• _Your goal_
Copy nothing but the lines from the one containing "Screen dimensions: 915x713" through the last line of the entries below, exactly as written and without pictures.
=== Record extracts ===
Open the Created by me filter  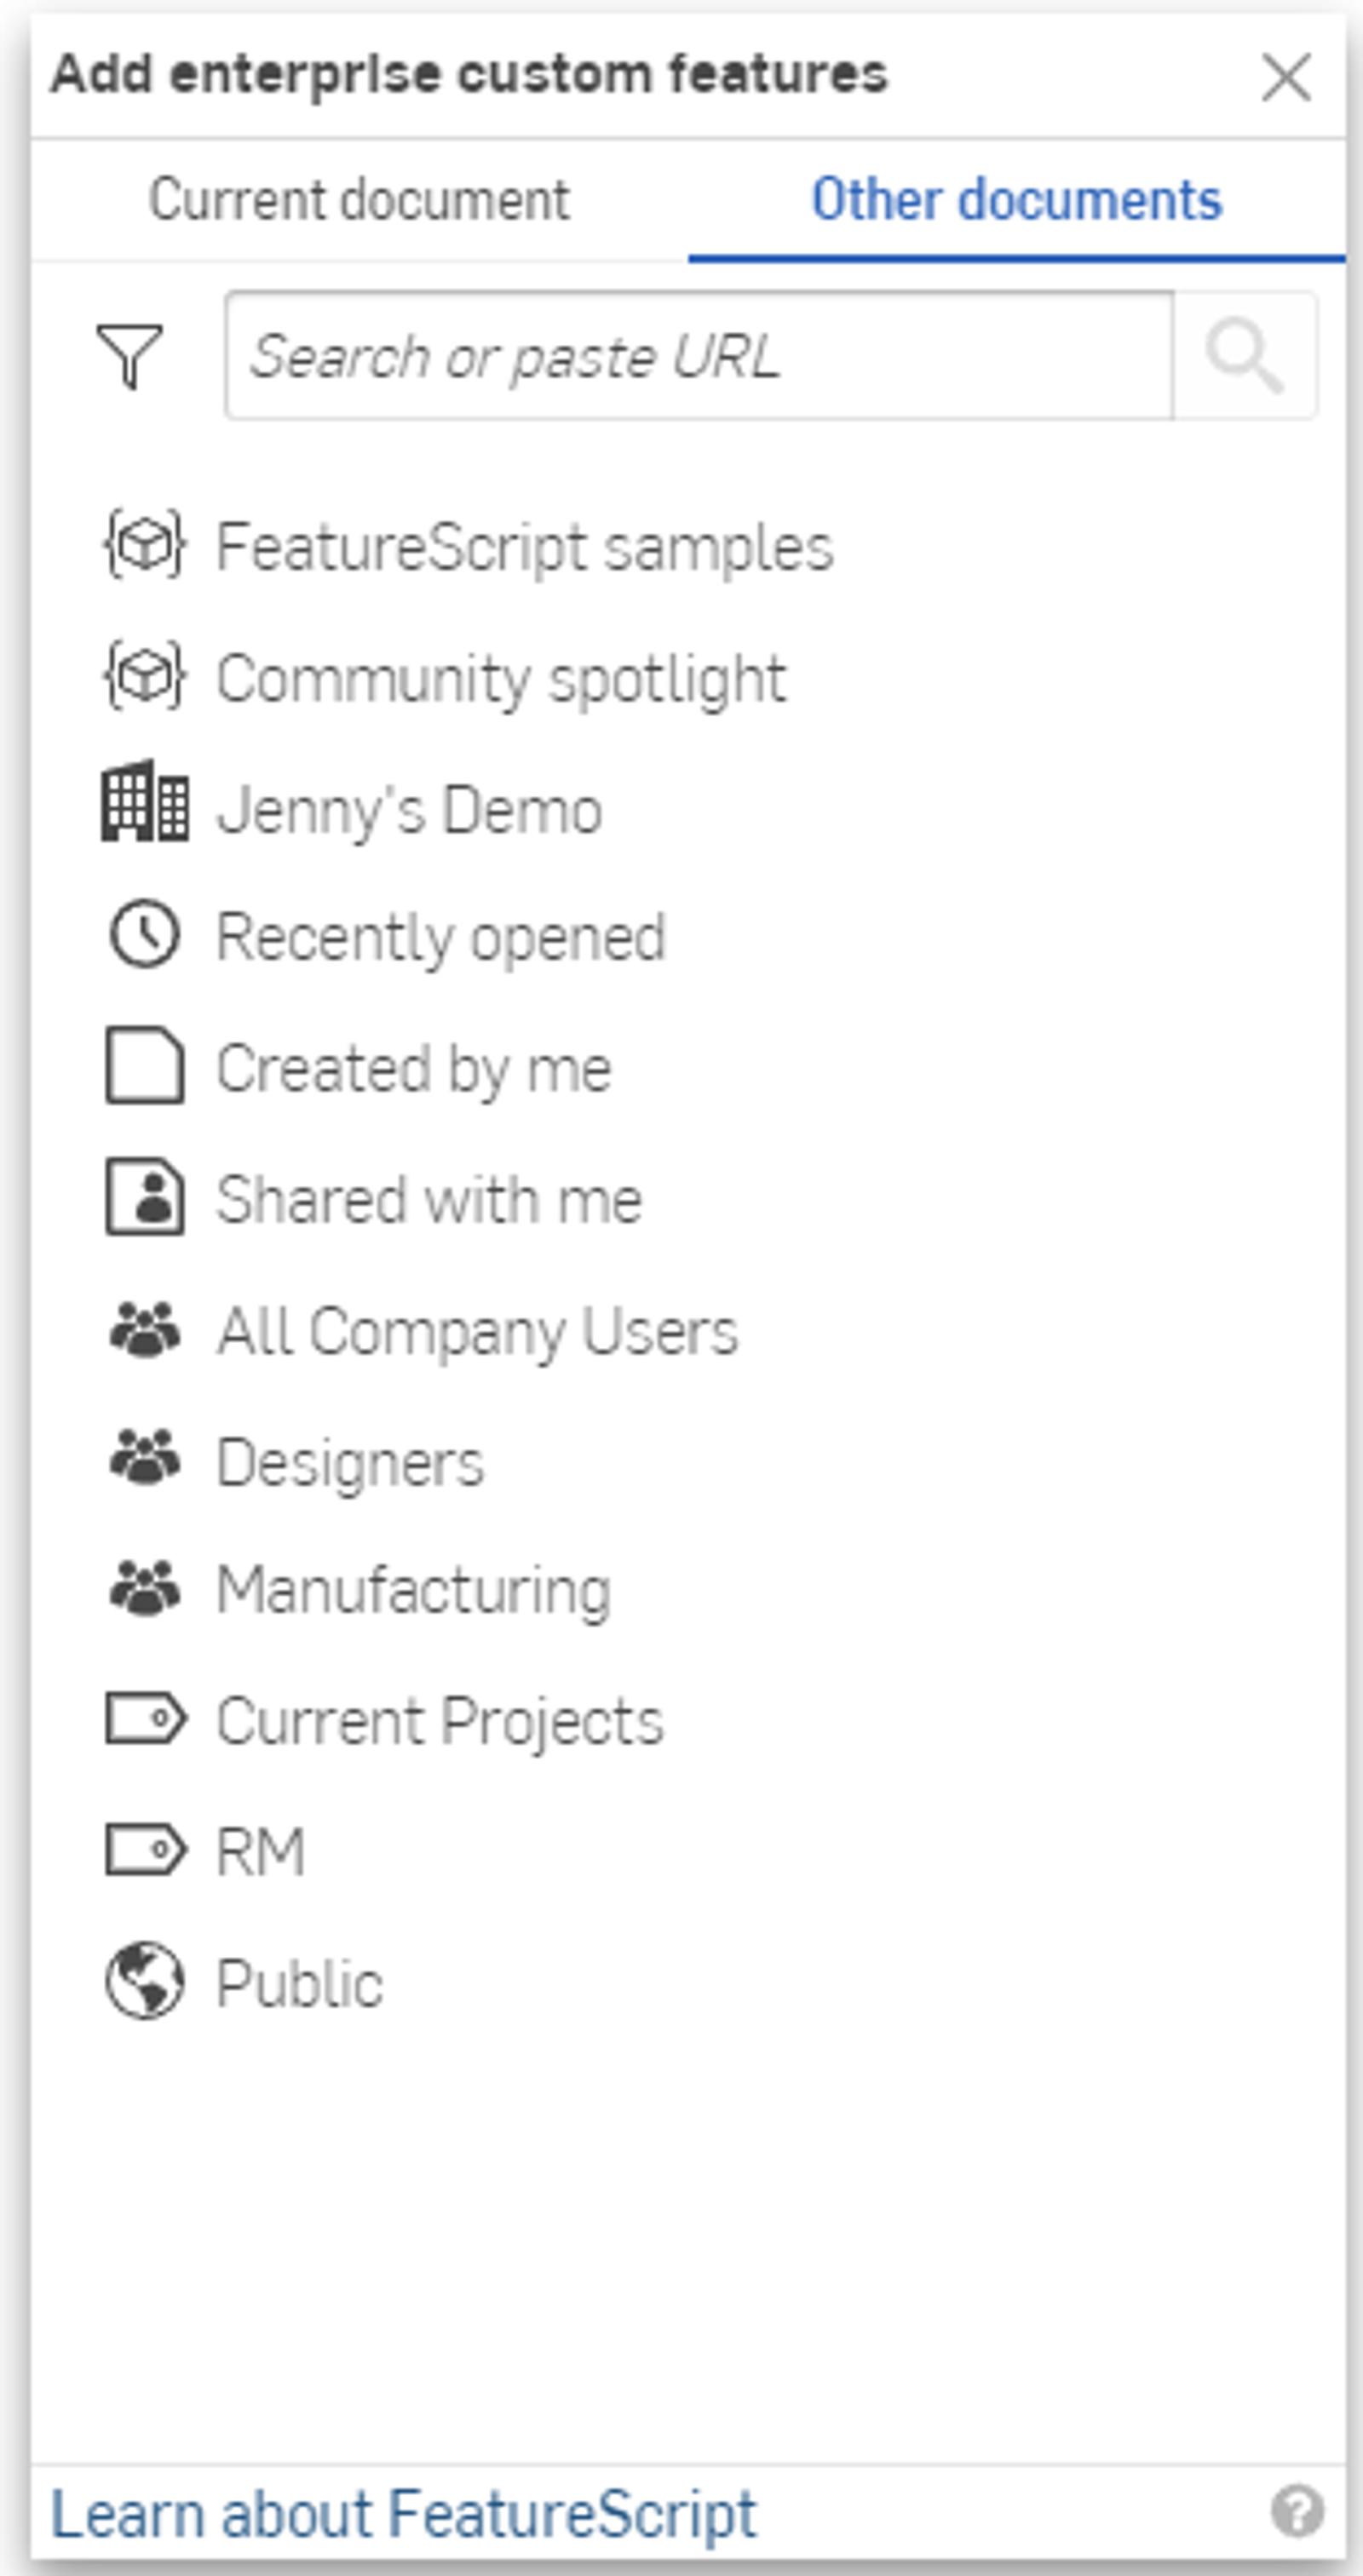point(413,1069)
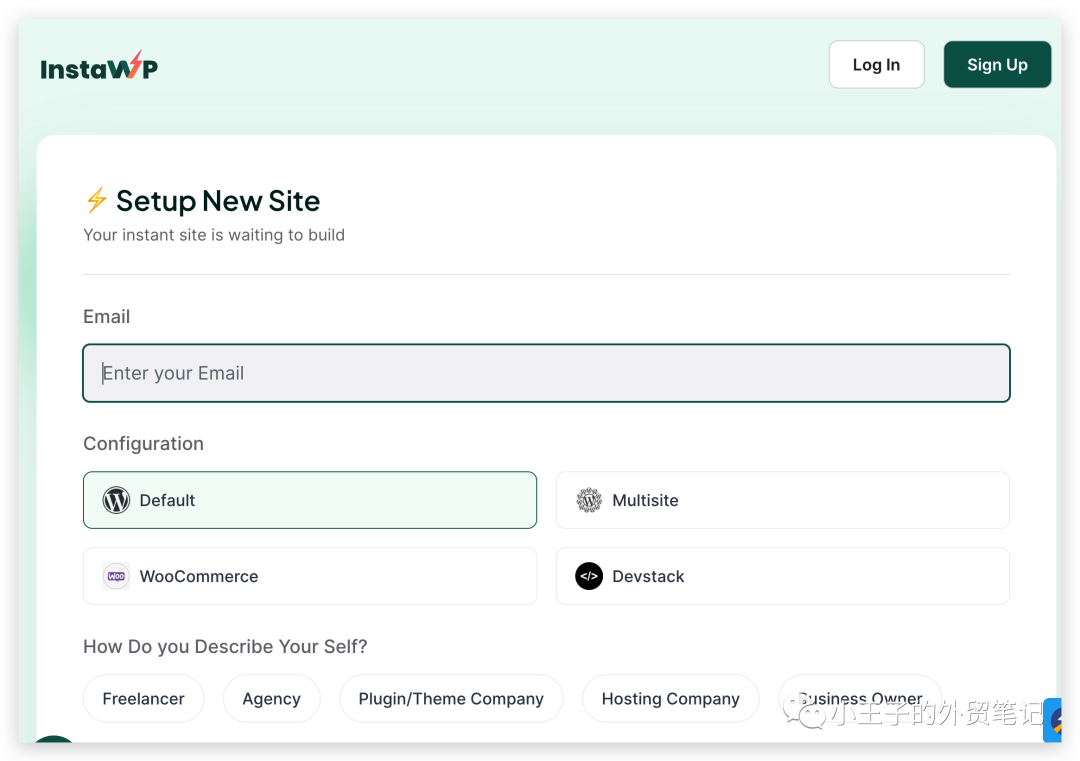This screenshot has height=761, width=1080.
Task: Select the Business Owner chip
Action: coord(860,698)
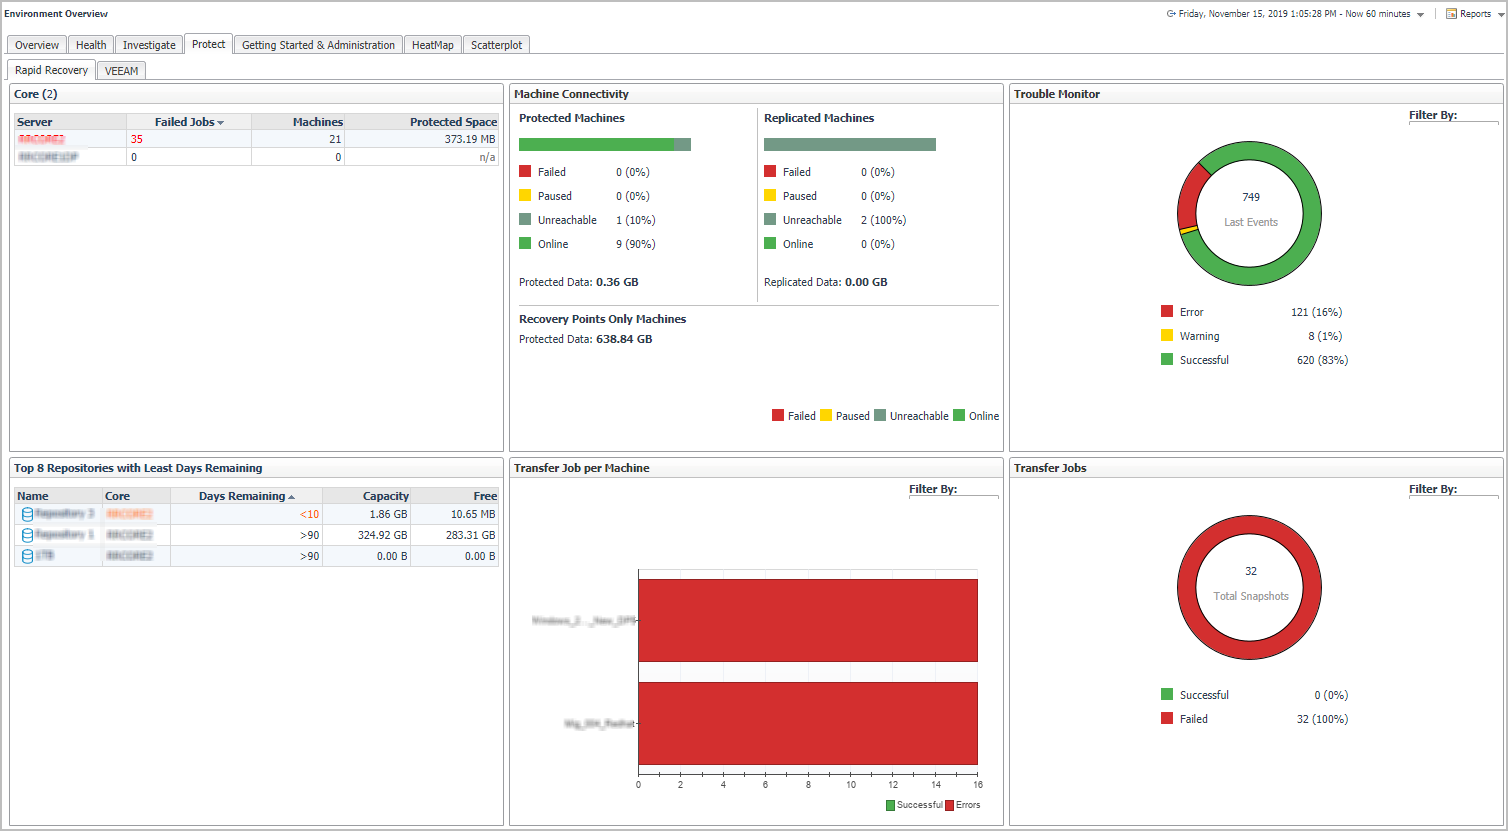Click the time range refresh arrow icon
This screenshot has height=831, width=1508.
coord(1171,14)
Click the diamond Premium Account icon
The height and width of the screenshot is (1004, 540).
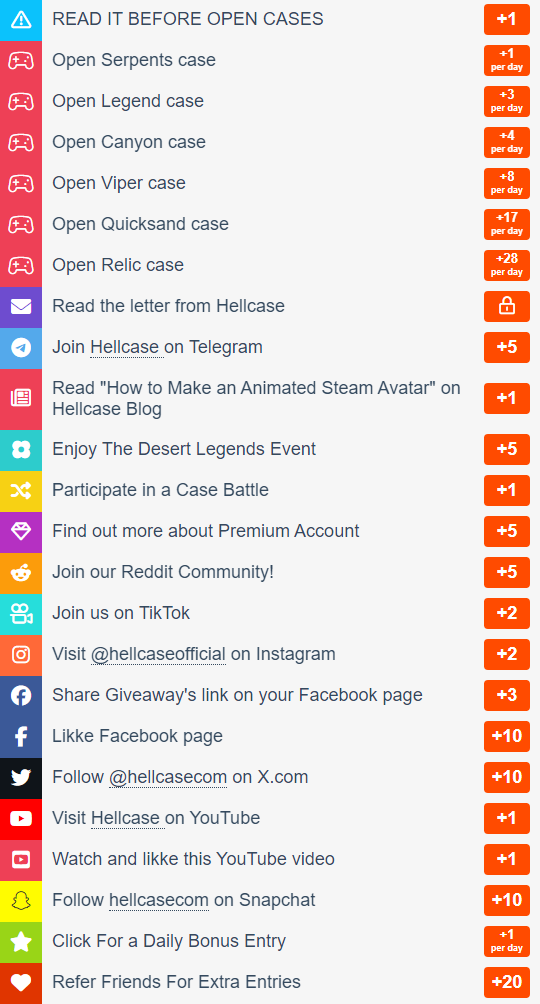pos(20,531)
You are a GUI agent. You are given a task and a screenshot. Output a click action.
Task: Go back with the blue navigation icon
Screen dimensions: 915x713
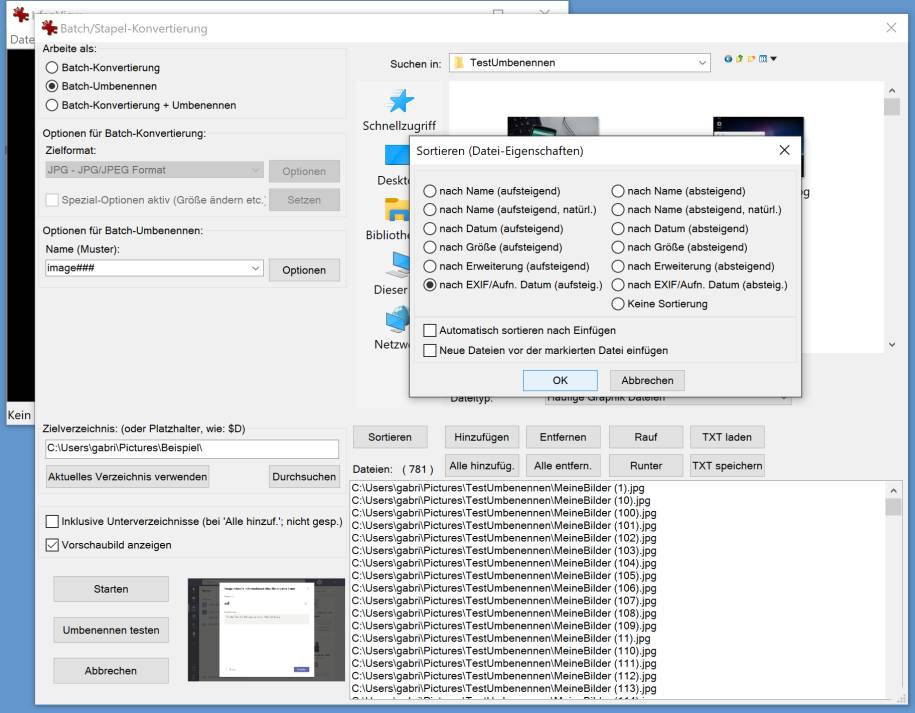[x=728, y=59]
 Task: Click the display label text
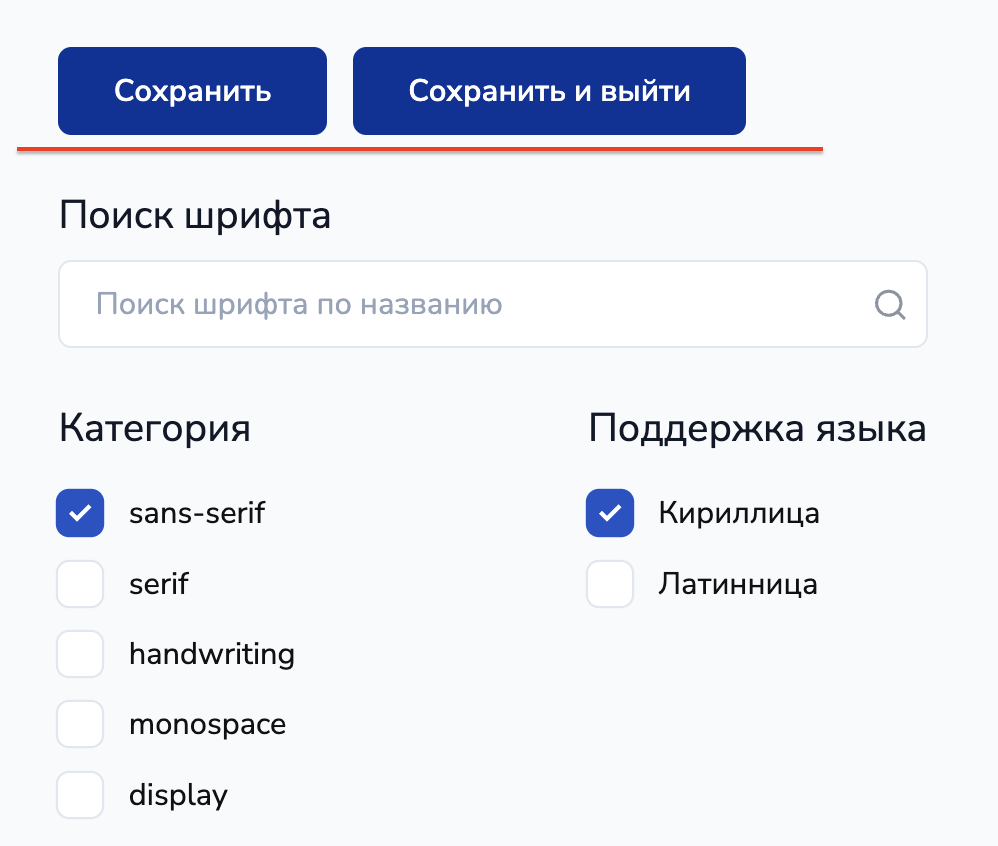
===
• _Response box_
Screen dimensions: 915x713
[x=728, y=59]
 Task: Click the display label text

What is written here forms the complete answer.